Avec deux de ces précédentes pièces, L’Epouse et La Ménagère qui constituent un diptyque questionnant les archétypes féminins et leurs représentations, Rebecca Journo semblait déjà nourrie de multiples références visuelles puisant tantôt du côté du cinéma avec l’Epouse mais également du côté de la photographie d’une Cindy Sherman avec La Ménagère. On est peu surpris alors de la voir s’attaquer à cette thématique du portrait. D’autant moins lorsque l’on sait que Véronique Lemonier avec laquelle Rebecca Journo a créé le collectif La Pieuvre est elle-même photographe et danse dans Portrait. Comme l’indiquent les premières lignes du site du collectif, “leur démarche artistique se situe à la lisière de différents médiums entre danse, performance, musique et photographie.” La collaboration avec le créateur sonore Mathieu Bonnafous sur trois des pièces est aussi un élément substantiel des univers que développe la chorégraphe.

Le plateau tout de noir, occupé par quelques chaises, est divisé pour ainsi dire en petites cellules comme des théâtres miniatures, séparées par des pendillons. Dès le début du spectacle le quatuor de danseuses, Véronique Lemonnier, Vera Gorbatcheva, Lauren Lecrique et Rebecca Journo, fait état d’une petite mécanique des corps qui nous plonge dans l’inquiétante étrangeté. En déplacements d’automates de poupées de porcelaine aux regards absents, elles jouent toutes les poses possibles du portrait en en retraversant l’histoire, du portrait peint au portrait photographique, de la photographie de famille au selfie.

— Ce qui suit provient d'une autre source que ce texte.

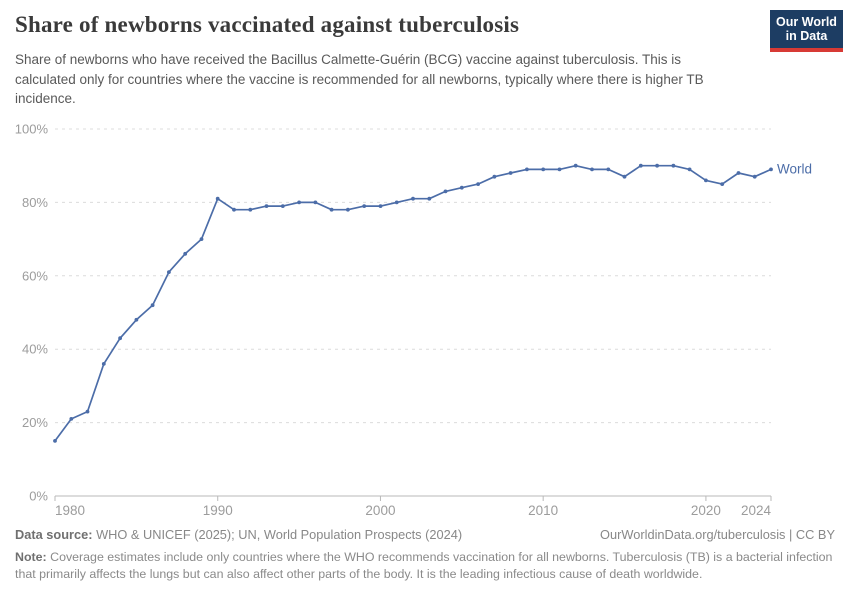 This screenshot has height=600, width=850. Describe the element at coordinates (380, 206) in the screenshot. I see `data-point-2000` at that location.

Un Portrait (au) singulier.

Les danseuses viennent à tour de rôle occuper les différents espaces du plateau, sur les quelques chaises placées çà et là, jouent de la plasticité de leurs visages pour en accentuer les déformations possibles, utilisent divers miroirs déformants. La lumière qui accentue les contrastes les rend presque monstrueuses et l’accompagnement sonore joué en live par Mathieu Bonnefous en lien direct avec les différentes actions des danseuses est digne de la bande son d’un film d’horreur. Le plateau se transforme ainsi en une petite maison des horreurs lorsqu’un corps se trouve brusquement projeté sur scène sans que l’on s’y attende.

Les danseuses alternent leurs apparitions et disparaissent pour surgir ailleurs excepté dans ce moment où se partageant toutes les quatre deux chaises disposées côte à côte elles ne semblent plus faire qu’une, baignées dans un halo de lumière rouge qui n’est pas sans rappeler l’ampoule inactinique utilisée lors du tirage photographique en laboratoire photo. Joues contre joues, les visages fondent et fusionnent les uns contre les autres dans un effet de slow motion pour révéler un unique portrait fugace comme une image fantôme, une trace de mouvement, ou tel le dessin incertain d’un déplacement. Un peu comme dans les photographies fantomatique de Francesca Woodman dont la chorégraphe avoue s’être inspirée pour cette pièce.
Avec Portrait, Rebecca Journo et la Pieuvre continuent de nous amener du côté d’univers troubles, inquiétants et riches en sensations.

Conception et chorégraphie : Rebecca Journo, avec Véronique Lemonnier, Vera Gorbatcheva, Lauren Lecrique et Rebecca Journo. Création sonore : Mathieu Bonnafous. Scénographie : Guillemine Burin des Roziers, Rebecca Journo. Création lumière : Jules Bourret.

Portrait de Rebecca Journo, vu à l’Atelier de Paris CDCN le 9/02/2023.